Limited seating is available; people are welcome to bring chairs/blankets. The barn will open to visitors at noon before the concert and during intermission.
The 11th annual “Bluegrass and Cider” event rounds out the 2021 “Music at the Barn” concert series. The concert will be performed by three consummate bluegrass artists and longtime friends of this yearly Wortendyke Barn tradition: Kenny Kosek on fiddle; Barry Mitterhoff, mandolin; and Joe Selly, guitar.
Kenny Kosek is one of the most recorded fiddlers in America today, having been the featured soloist on hundreds of albums, soundtracks and jingles. He can be heard on recordings by James Taylor, Jerry Garcia, David Byrne, Chaka Kahn, and Willie Nelson and also plays with his own Angelwood bluegrass band.
Barry Mitterhoff is a well-known and versatile mandolin player who has toured with the blues-rock band Hot Tuna and has played with Tony Trischka and Skyline, John Gorka, Jorma Kaukonen, and Hazel Dickens. He has been a featured performer at Carnegie Hall, Alice Tully Hall, the White House, the Library of Congress, and the Telluride Bluegrass Festival.
Guitarist Joe Selly, a professor at Bergen Community College, has performed with Phoebe Snow, Vassar Clements, Barbara Eden, Melissa Manchester, and Tex Logan, and toured nationally with the Lombardo Orchestra.
For concert info, please call 201-336-7292 or email firstname.lastname@example.org.
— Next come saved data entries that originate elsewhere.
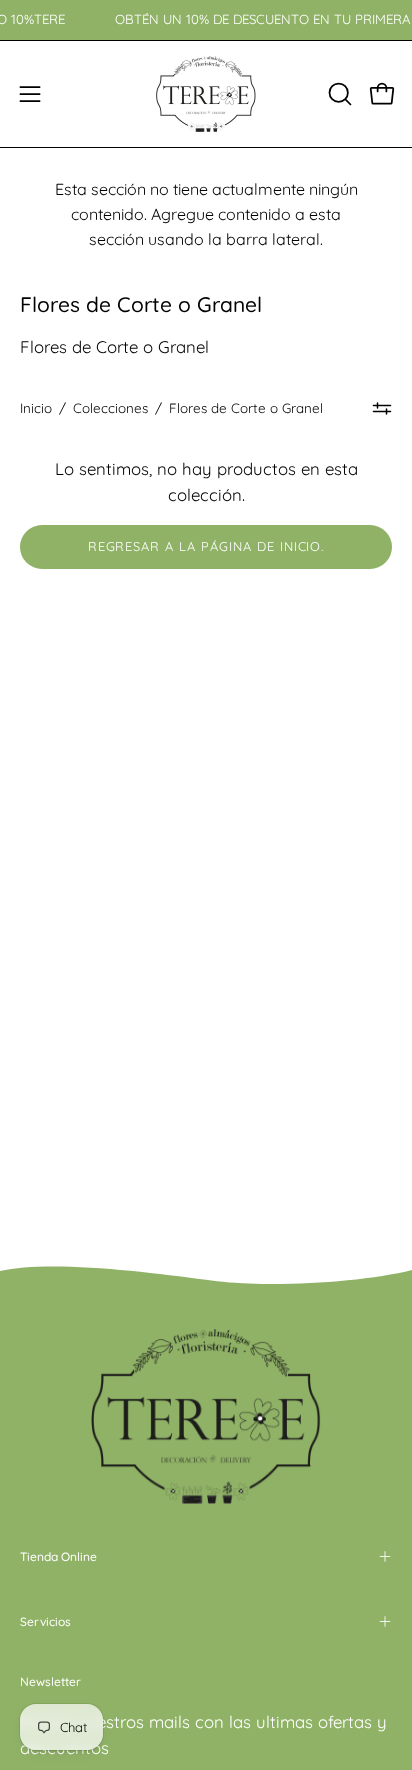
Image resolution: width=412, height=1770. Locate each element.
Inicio (36, 408)
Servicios (45, 1621)
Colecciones (110, 408)
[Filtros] (382, 408)
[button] (338, 94)
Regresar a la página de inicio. (206, 546)
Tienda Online (58, 1556)
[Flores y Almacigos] (206, 94)
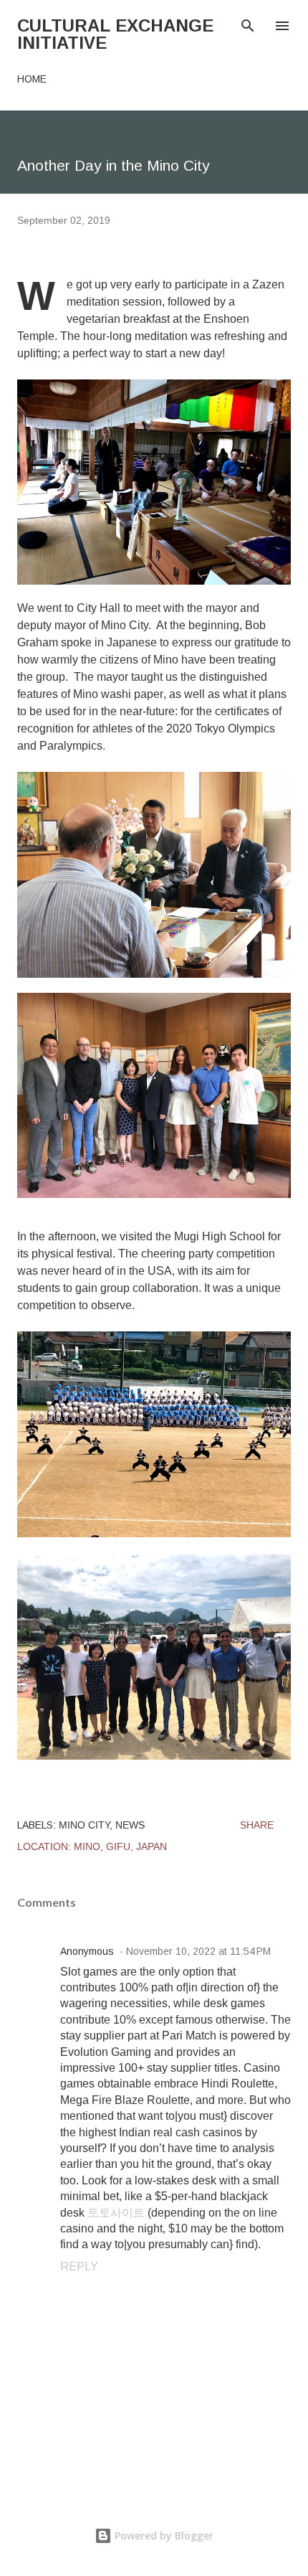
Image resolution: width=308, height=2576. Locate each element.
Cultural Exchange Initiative (115, 34)
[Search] (247, 25)
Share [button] (257, 1825)
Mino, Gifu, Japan (120, 1846)
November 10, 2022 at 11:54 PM (198, 1951)
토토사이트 (116, 2213)
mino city (84, 1825)
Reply (79, 2266)
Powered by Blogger (162, 2535)
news (130, 1825)
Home (32, 79)
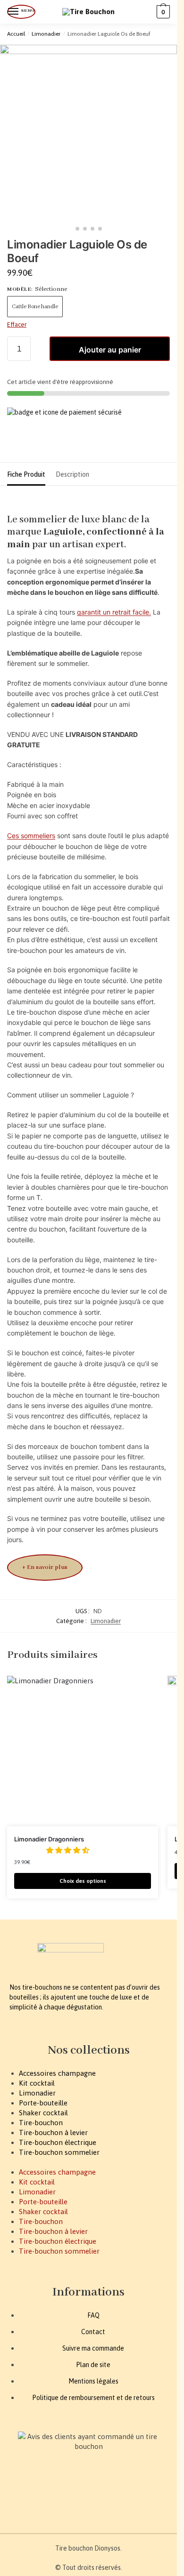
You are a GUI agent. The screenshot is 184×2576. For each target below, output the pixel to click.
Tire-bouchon (41, 2123)
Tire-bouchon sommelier (59, 2152)
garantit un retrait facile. (114, 612)
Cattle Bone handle (35, 306)
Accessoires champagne (57, 2073)
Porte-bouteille (43, 2103)
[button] (68, 1850)
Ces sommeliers (31, 836)
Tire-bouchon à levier (53, 2132)
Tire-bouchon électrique (57, 2142)
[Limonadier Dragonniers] (82, 1751)
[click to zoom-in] (88, 133)
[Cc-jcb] (90, 2496)
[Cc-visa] (17, 2496)
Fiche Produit (26, 474)
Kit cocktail (37, 2083)
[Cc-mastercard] (41, 2496)
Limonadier (46, 34)
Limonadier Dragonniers (49, 1839)
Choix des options (82, 1881)
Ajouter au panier (110, 349)
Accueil (16, 34)
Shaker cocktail (43, 2113)
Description (72, 474)
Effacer (16, 324)
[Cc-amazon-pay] (66, 2496)
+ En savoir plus (44, 1567)
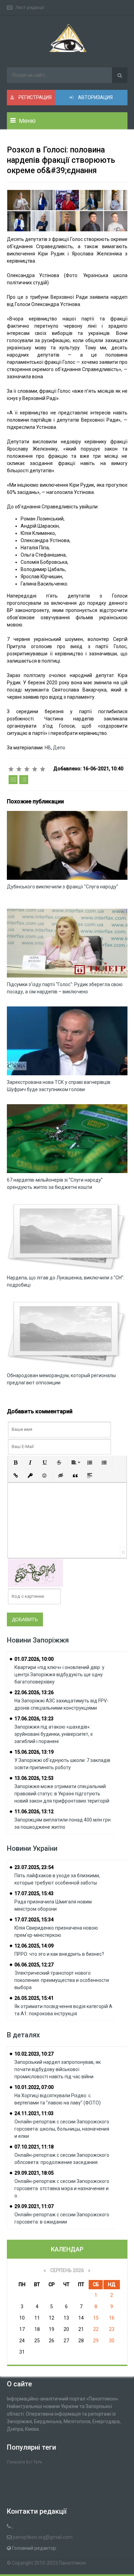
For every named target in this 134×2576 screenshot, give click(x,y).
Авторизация (95, 97)
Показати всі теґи (24, 2462)
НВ (47, 747)
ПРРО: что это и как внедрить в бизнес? (59, 1954)
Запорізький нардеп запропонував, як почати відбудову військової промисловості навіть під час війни (57, 2069)
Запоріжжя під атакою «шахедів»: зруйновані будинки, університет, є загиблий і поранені (53, 1734)
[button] (15, 1462)
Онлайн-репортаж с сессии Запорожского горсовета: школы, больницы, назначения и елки (61, 2129)
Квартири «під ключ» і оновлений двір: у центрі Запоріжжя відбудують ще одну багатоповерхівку (59, 1675)
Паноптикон (72, 2563)
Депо (59, 747)
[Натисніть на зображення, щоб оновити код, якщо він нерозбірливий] (35, 1572)
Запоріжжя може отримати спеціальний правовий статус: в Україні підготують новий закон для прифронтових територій (61, 1794)
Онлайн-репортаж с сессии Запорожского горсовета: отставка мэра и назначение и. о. (62, 2188)
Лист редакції (29, 7)
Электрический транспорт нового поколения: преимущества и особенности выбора (61, 1980)
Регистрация (35, 97)
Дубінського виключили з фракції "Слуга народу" (62, 886)
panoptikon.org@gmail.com (42, 2537)
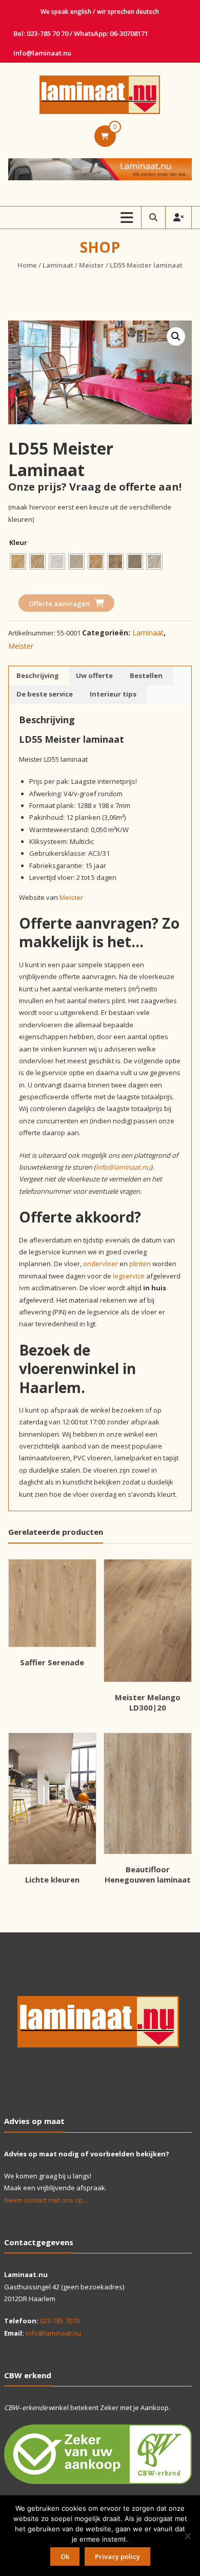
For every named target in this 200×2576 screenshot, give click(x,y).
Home (27, 265)
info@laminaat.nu (123, 1167)
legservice (129, 1276)
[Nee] (187, 2536)
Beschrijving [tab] (37, 675)
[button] (176, 336)
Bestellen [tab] (146, 675)
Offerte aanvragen (59, 603)
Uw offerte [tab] (94, 675)
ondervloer (100, 1263)
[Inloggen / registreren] (178, 217)
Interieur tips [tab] (113, 694)
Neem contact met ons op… (46, 2200)
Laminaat (58, 265)
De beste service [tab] (44, 694)
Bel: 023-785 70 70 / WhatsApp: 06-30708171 (80, 33)
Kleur (18, 542)
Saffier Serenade (52, 1662)
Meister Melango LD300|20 (148, 1702)
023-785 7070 (59, 2320)
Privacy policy (117, 2556)
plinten (140, 1263)
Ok (65, 2556)
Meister (91, 265)
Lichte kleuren (52, 1879)
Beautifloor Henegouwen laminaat (148, 1874)
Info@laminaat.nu (42, 53)
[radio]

The Wortendyke Barn has been a Pascack Valley landmark since its construction on 500 acres of land bought by the Wortendyke family in 1735. It was used continually as a barn into the 20th century and is one of only six pure Dutch barn types in Bergen County. In 1997, the barn opened as a museum with agriculture exhibits that include 18th and 19th century farm implements and tools, and the history of the Wortendyke family farm.